I was supposed to get paid by a university I did work with, but they sent me like six forms to fill out and I got overwhelmed and closed the email and then I forgot which university it was with. All I know is it was an American university and I mean how many fucking American universities are there? The answer: A LOT! And I work with a lot of different ones so like I don’t know where it is in my email anymore. It’s lost to the sands of time. All I can hope is at the end of the fiscal year an accountant asks why they still have these hundreds of dollars.
And there’s other confidential issues in my career and fuck it’s just annoying. Like I can’t bitch about it or no one will want to work with me anymore.
Also I am having anxiety about how my career is going to weather me coming out as a trans man. I mean I’ve been working on a script for years about violence against Indigenous women and even tho I have an extensive lived history with misogyny against Indigenous women I’m worried someone will tell me I don’t know what I’m talking about or I don’t have a right to tell this story because now I’m a man. And then just worrying about all the times I’ve been slotted in the women’s programs and like maybe there’s no space for me in the mainstream programs, or maybe suddenly I will only get my work seen in the trans programs. And what if I don’t want to make work about being trans all the time what if I want to explore other things too? OR what if I do want to make work about being trans all the time and people just find it unrelatable and don’t show me as much?
I had a conversation recently with someone close to me and it was SO CRINGEY the way she was talking about trans issues and also probably she was a bit drunk when she called and ugh.

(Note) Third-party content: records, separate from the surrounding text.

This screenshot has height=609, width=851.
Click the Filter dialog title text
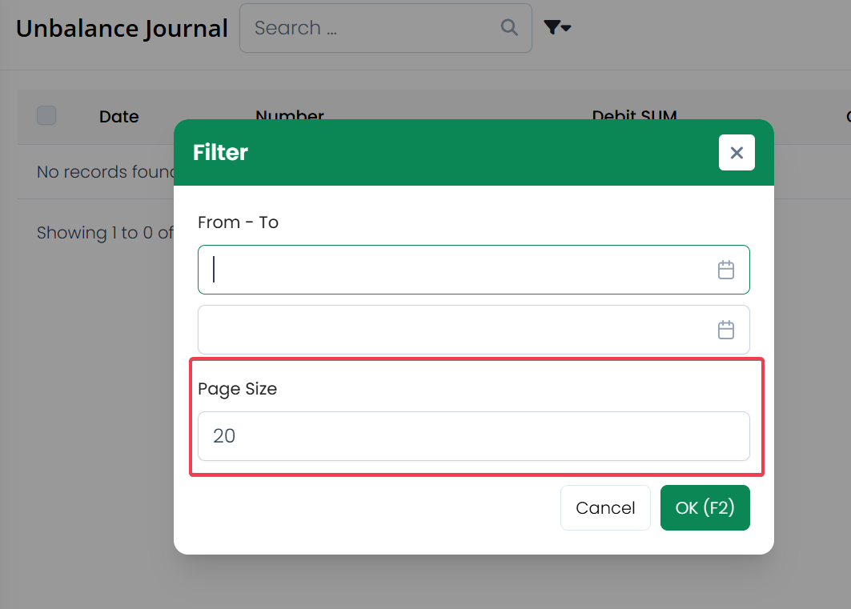point(220,153)
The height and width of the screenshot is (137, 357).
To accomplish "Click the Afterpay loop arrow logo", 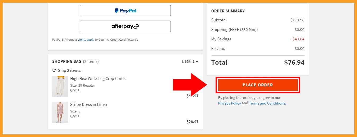I will click(136, 26).
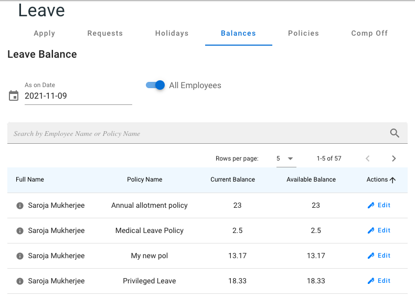Click sort arrow on Actions column header
Viewport: 415px width, 297px height.
point(392,180)
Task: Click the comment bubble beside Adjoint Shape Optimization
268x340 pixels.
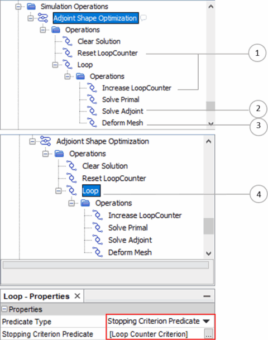Action: pos(143,18)
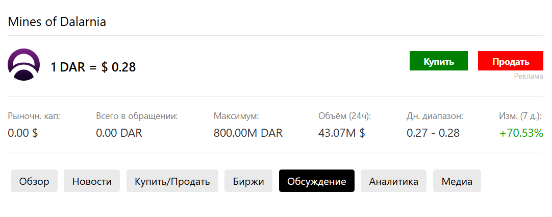The image size is (552, 217).
Task: Go to the Аналитика tab
Action: tap(393, 181)
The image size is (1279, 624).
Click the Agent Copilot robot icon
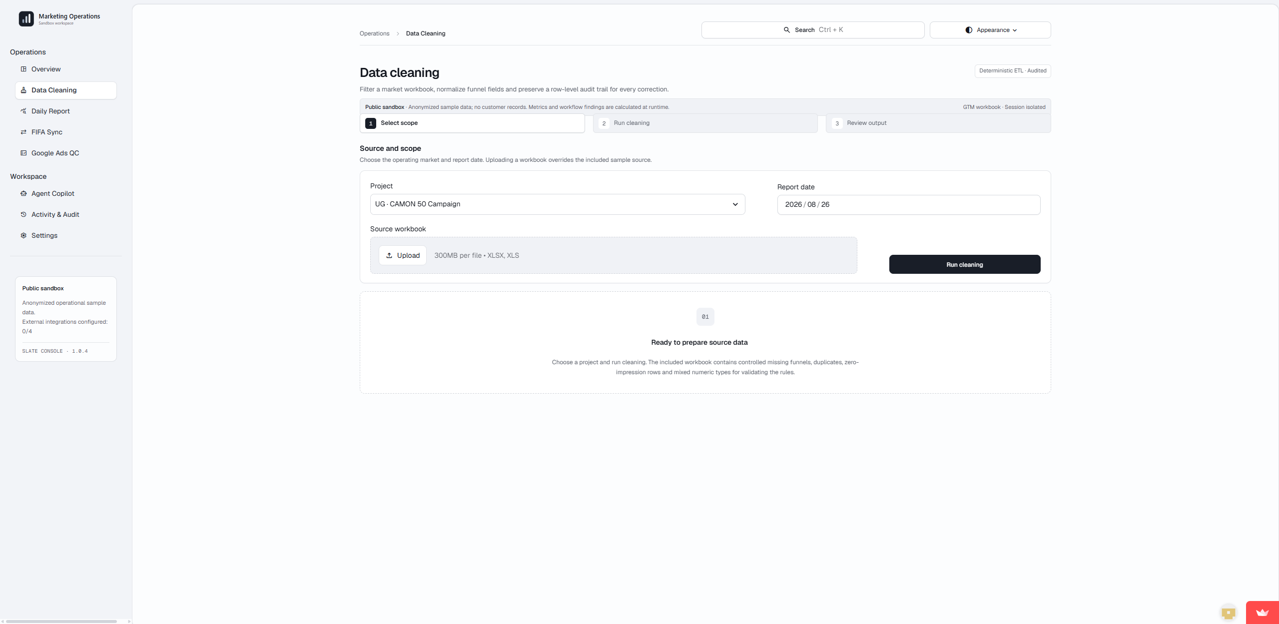[23, 193]
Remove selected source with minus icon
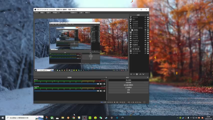Image resolution: width=213 pixels, height=120 pixels. click(134, 74)
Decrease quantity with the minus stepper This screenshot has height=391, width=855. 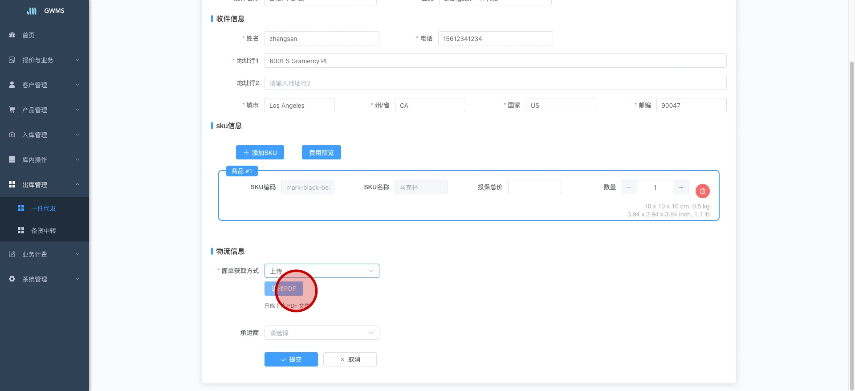point(629,187)
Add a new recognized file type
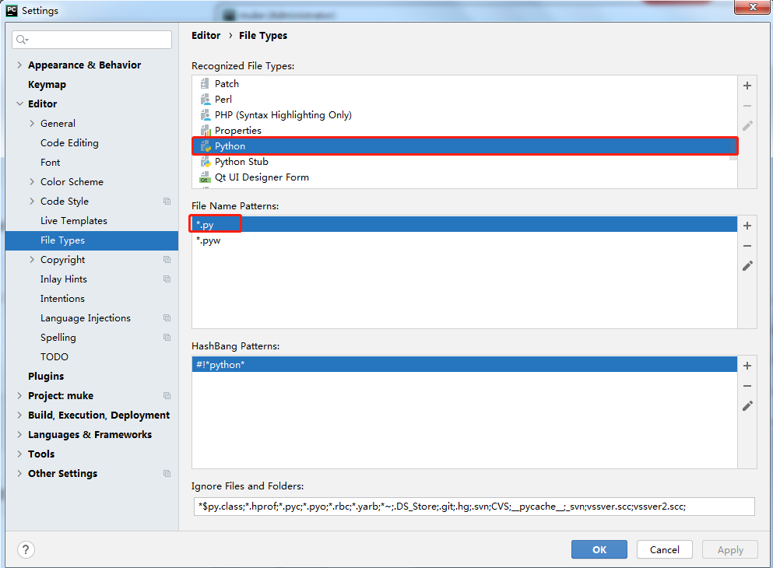This screenshot has height=568, width=773. (747, 86)
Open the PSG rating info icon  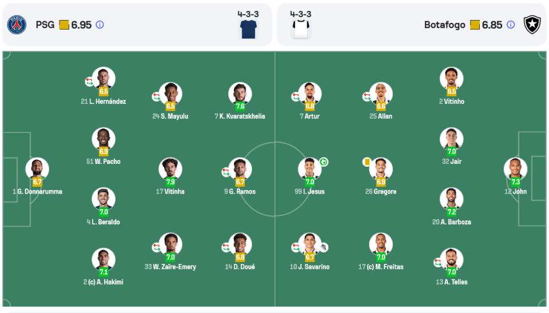tap(100, 25)
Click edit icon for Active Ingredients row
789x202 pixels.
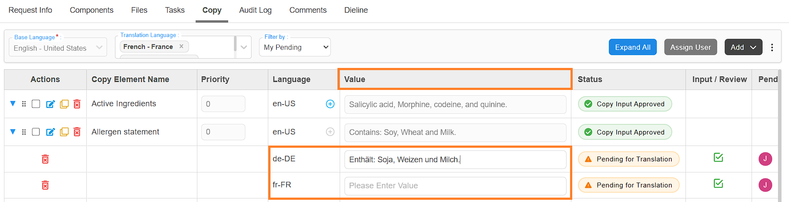coord(51,104)
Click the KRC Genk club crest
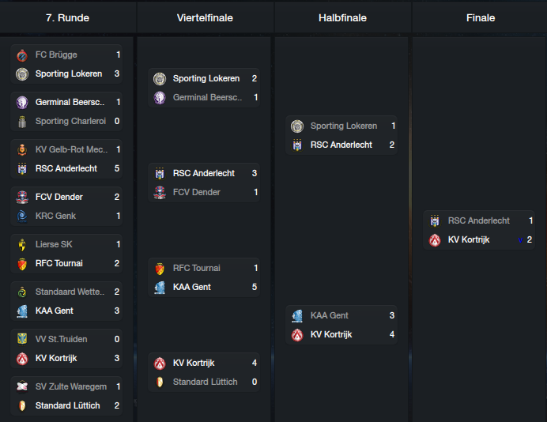The height and width of the screenshot is (422, 547). tap(22, 217)
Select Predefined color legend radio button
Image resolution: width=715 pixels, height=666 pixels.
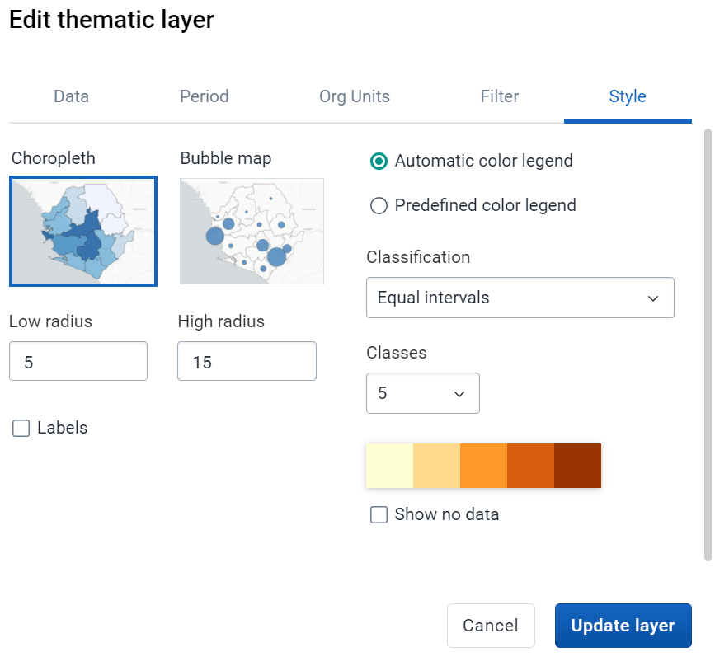click(379, 205)
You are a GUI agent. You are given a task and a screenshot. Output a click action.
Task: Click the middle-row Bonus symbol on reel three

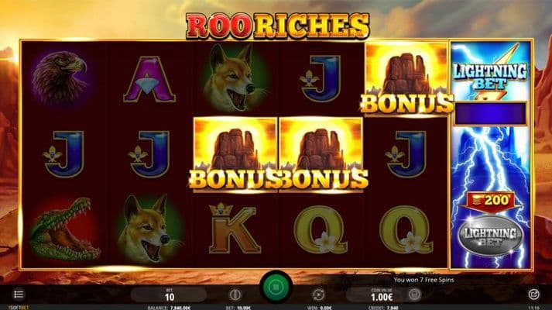coord(235,155)
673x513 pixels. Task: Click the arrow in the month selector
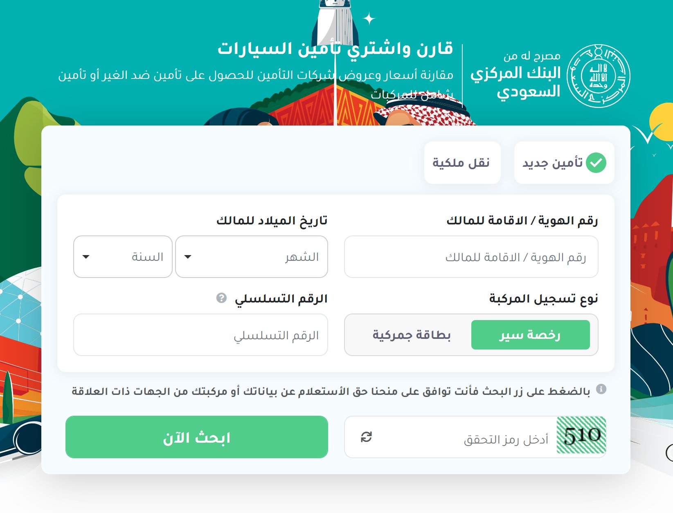click(x=188, y=257)
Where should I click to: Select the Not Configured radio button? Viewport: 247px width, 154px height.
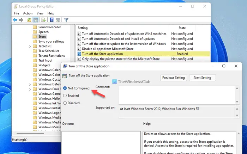tap(65, 88)
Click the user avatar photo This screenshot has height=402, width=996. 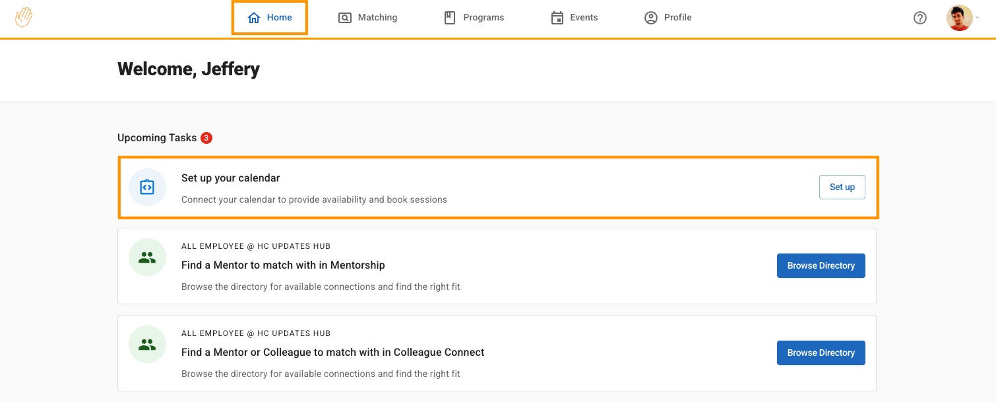click(x=959, y=18)
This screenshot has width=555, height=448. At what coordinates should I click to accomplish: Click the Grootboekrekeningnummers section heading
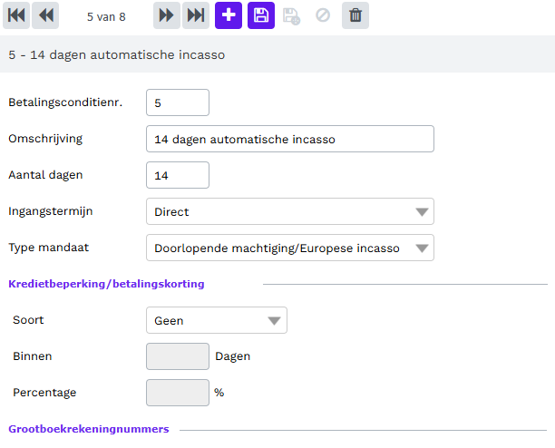(88, 428)
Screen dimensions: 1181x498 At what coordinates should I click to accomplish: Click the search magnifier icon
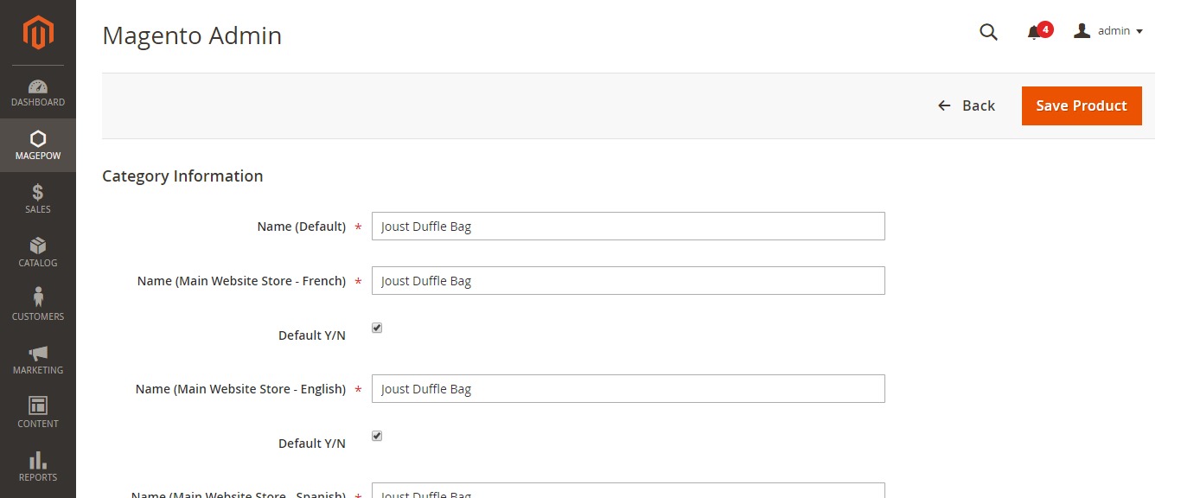988,32
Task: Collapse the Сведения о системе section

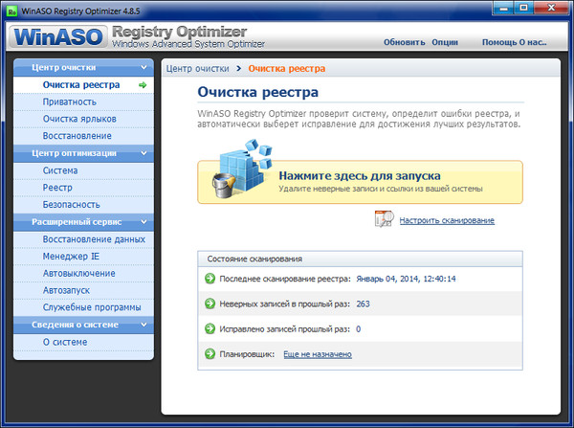Action: (144, 325)
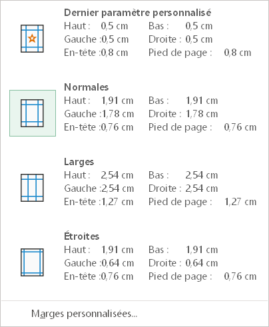This screenshot has width=269, height=327.
Task: Click Pied de page 1,27 cm value
Action: pyautogui.click(x=202, y=202)
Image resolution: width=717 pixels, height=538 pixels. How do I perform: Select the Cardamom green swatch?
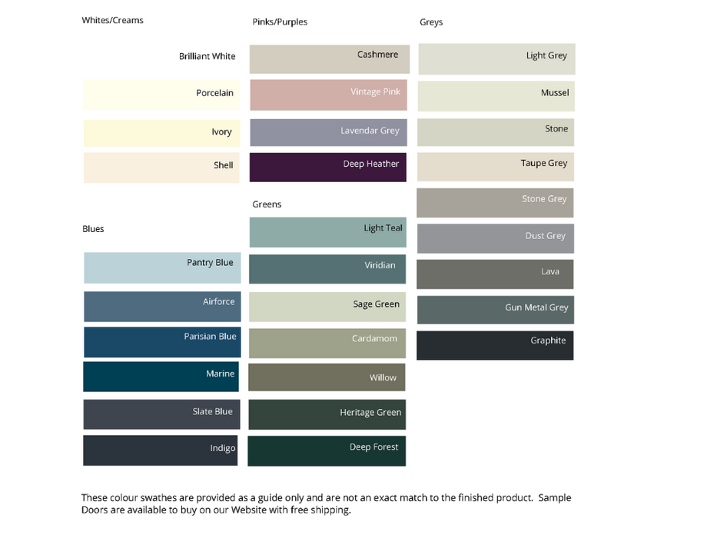pyautogui.click(x=328, y=343)
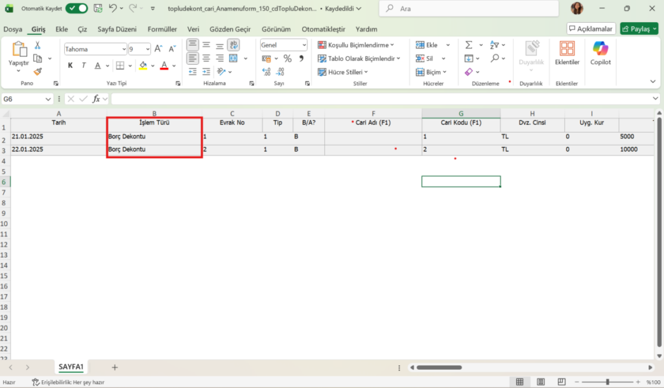Toggle wrap text button in Hizalama
The width and height of the screenshot is (664, 388).
pos(233,45)
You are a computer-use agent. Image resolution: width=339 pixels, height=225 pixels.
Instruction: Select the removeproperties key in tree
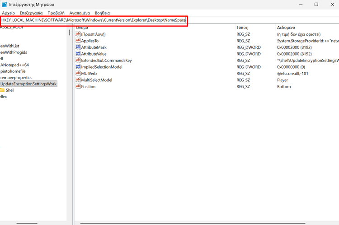click(16, 77)
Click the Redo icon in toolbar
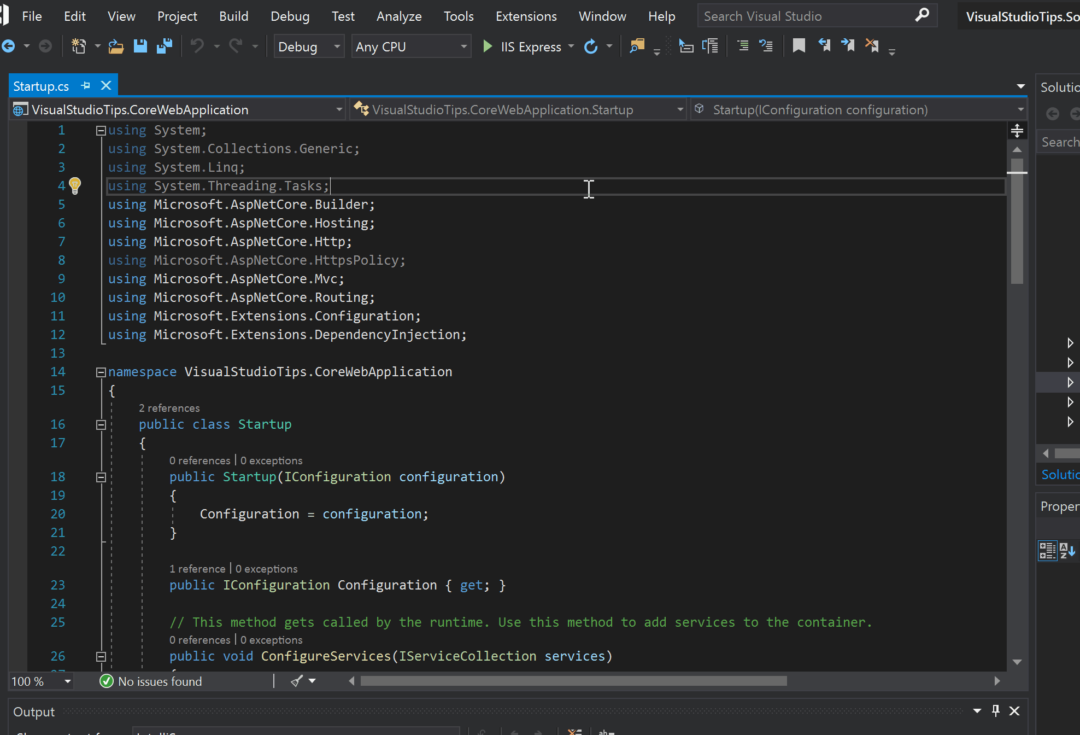This screenshot has width=1080, height=735. 237,46
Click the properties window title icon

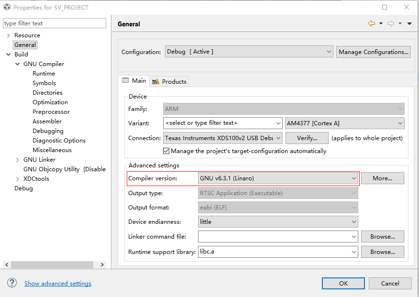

I mean I think I’m gonna start asking cis people what their genitals look like more often, since they seem very interested in what gender is in my pants when I think it’s actually in my soul. Maybe not. Maybe only when I am annoyed. It’s just been very clunky experiences talking to the cis people in my life these days. I saw this meme a long time ago with like two philosophers talking and it’s like “When trans people talk about gender” and then this photo of a little kid with different shapes and a teacher helping them and it’s like “When cis people talk about gender.” AND OMG IT’S TRUE! Like ok lady I don’t have time to give you a reading list of all the things I’ve learned about being trans since I was eighteen, and probably you don’t care either you’re just being an asshole and think this is funny.
Anyway. UGH.
And leaving the lesbian club behind is weird. I love lesbians. But yeah I guess I’m not one. And I don’t really feel like, fully embraced by the gay mens community either yet. It’s just a fucking weird transitional time in my life.
AND my heart is broken! And it doesn’t have anything to do with my gender but like, major heartbreak AND a major life change are two very big things to deal with.
So that’s probably why I feel like I’m not using my time wisely, I’m just processing all of this AND my therapist is on leave. I see my temporary therapist tomorrow and I don’t even know where to start with her. Do I start with falling in love with an emotionally unavailable person? Or do I start with this shift in my gender? I don’t know. I got a tangled ball of thoughts to unpack.